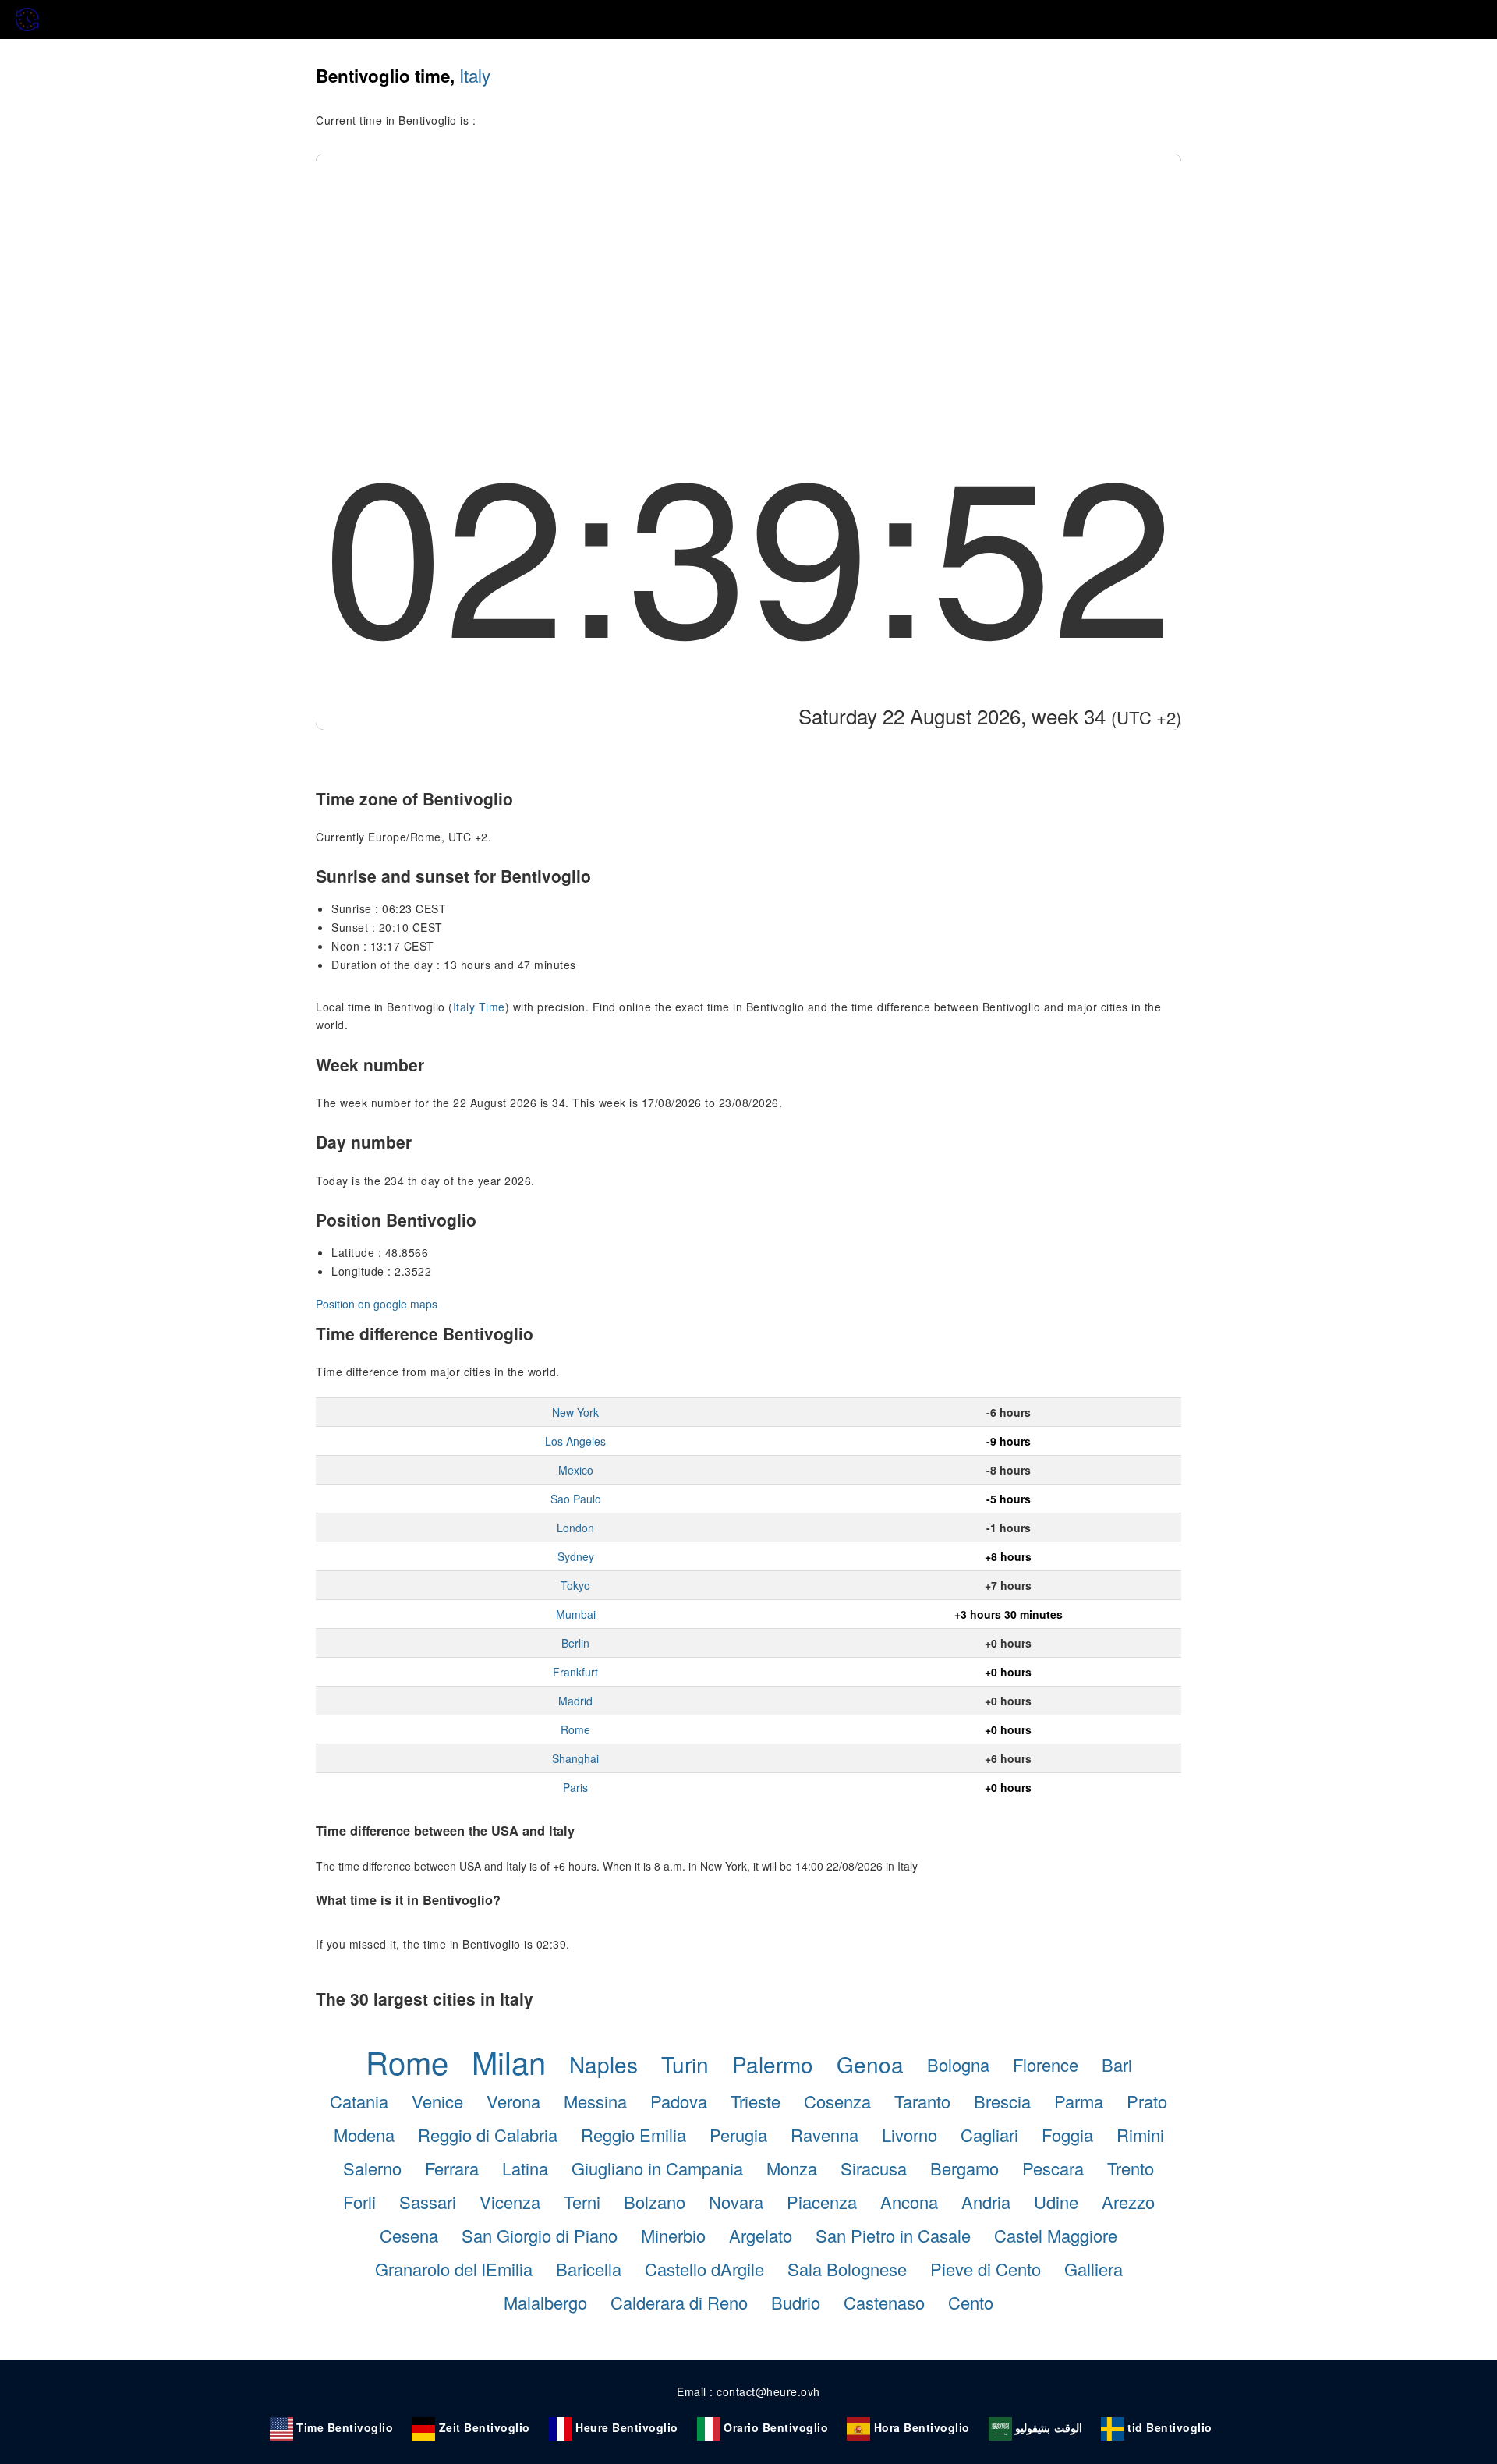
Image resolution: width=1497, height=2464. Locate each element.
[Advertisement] (748, 270)
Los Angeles (575, 1441)
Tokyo (575, 1585)
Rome (575, 1729)
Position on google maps (376, 1304)
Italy (474, 74)
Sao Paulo (575, 1498)
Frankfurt (575, 1672)
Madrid (575, 1700)
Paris (575, 1787)
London (575, 1527)
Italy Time (479, 1006)
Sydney (575, 1556)
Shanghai (575, 1758)
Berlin (575, 1643)
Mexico (575, 1470)
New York (575, 1412)
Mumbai (576, 1614)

WHAT YOU SHOULD DO
Copy the lines above exactly. Do not include pictures.

FINAL ANSWER
Image resolution: width=1497, height=2464. Locate each element.
[Advertisement] (748, 270)
Los Angeles (575, 1441)
Tokyo (575, 1585)
Rome (575, 1729)
Position on google maps (376, 1304)
Italy (474, 74)
Sao Paulo (575, 1498)
Frankfurt (575, 1672)
Madrid (575, 1700)
Paris (575, 1787)
London (575, 1527)
Italy Time (479, 1006)
Sydney (575, 1556)
Shanghai (575, 1758)
Berlin (575, 1643)
Mexico (575, 1470)
New York (575, 1412)
Mumbai (576, 1614)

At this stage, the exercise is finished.